Thursday, September 21

Miss Brexit – Rose Theatre

Discussing controversial topics is one of the prerogatives of theatre. Immigration and European identity, or lack thereof, is as controversial as it gets in these post Brexit years. Enter Miss Brexit.

In this devised new piece, under the direction of Alejandro Postigo and Amaia Mugica, we find an unnamed presenter, played by George Berry, and 5 contestants: Maria Alba, played by Alba Villaitodo, Maria Isabel, by Isabel Mulas, Maria Marie, by Maxence Marmy, Maria Shivone, by Shivone Dominguez Blascikova, and Maria Ricardo, by Ricardo Ferreira.

As simple as the indicates, the audience is promptly informed about the show they are about to witness: Miss Brexit is a contest where one of the five contestants will be awarded the right to remain in the UK. The premise is straightforward, and it is held relentlessly all the way until the end. The contestants represent a country each: Spain, Italy, Switzerland, Portugal, except for Dominguez Blascikova’s character, who represents Spain, Slovakia and Cuba.

The show takes the audience through the contest, first with an introduction by the actors who talk about their own countries with exacerbated stereotypes that are played with immense charisma and portray the actors’ perception of how the think they are seen as immigrants. The frame of the contest provides for a magnificent background to handle these stereotypes with humour.

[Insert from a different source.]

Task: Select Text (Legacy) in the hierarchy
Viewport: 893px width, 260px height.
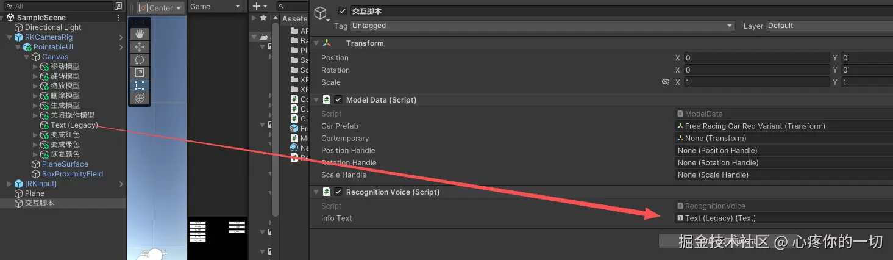Action: [x=74, y=125]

After that, the play assumes a plain structure of alternating between songs and a Test of Britishness. This makes for a direct way of giving each performer the chance to show their acting and musical skills, and although it becomes slightly predictable, the actors keep it alive with their energy and madness. In each song, the actors will tell the audience how it was when they arrived in the UK, and how they dealt with different aspects of life as immigrants. Most of these stories are full of emotion and sensitivity about the life of young performers in a foreign land, but also about expectations, desires, and fitting in. The music, composed by Harvey Cartlidge, is played by the performers on stage, and that brings a whole other dimension to the play.

The several rounds of the Test of Britishness, on the other hand, are based on real questions from the test to become British citizen and are worked through ingenuously to lead to a duel and a challenge, where members of the audience might be included on stage. A very bold decision, it is truly interesting, and relies on the good will of the audience, who can enjoy this moment immensely while feeling the sense of uncertainty that is brought by the unplanned into the stage.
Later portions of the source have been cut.